Exercise data:
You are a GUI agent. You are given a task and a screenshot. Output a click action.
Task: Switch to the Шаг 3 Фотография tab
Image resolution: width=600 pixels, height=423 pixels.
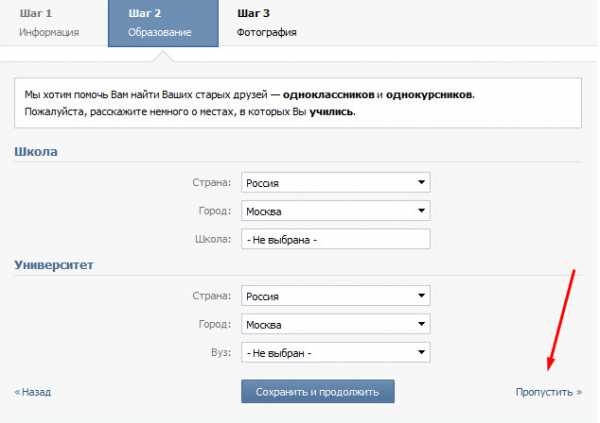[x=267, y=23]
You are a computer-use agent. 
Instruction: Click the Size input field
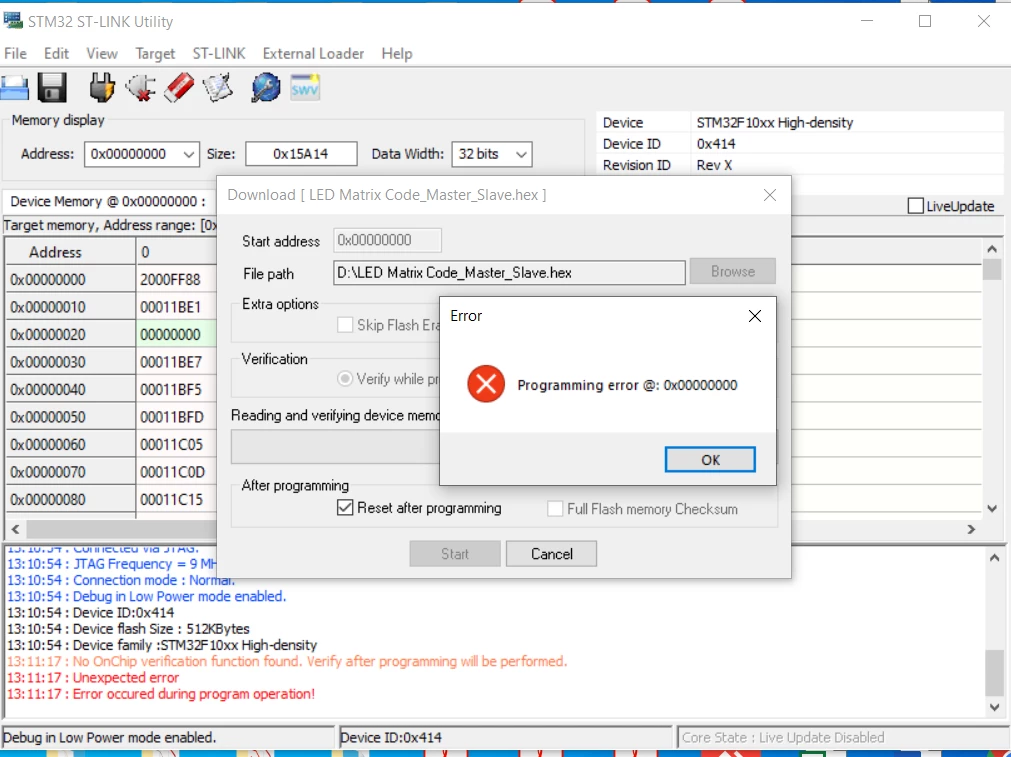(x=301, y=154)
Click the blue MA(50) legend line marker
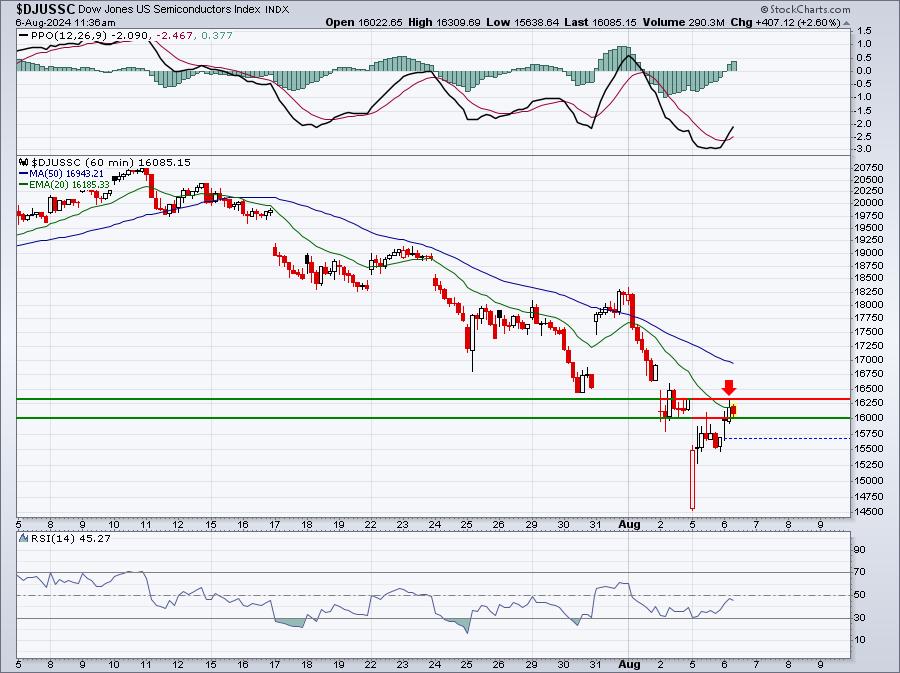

What you have to do:
Go through the records. Copy each line where "agent" appears.

Reply:
You are a GUI agent. You are given a task and a screenshot. Output a click action.
You are a computer-use agent. 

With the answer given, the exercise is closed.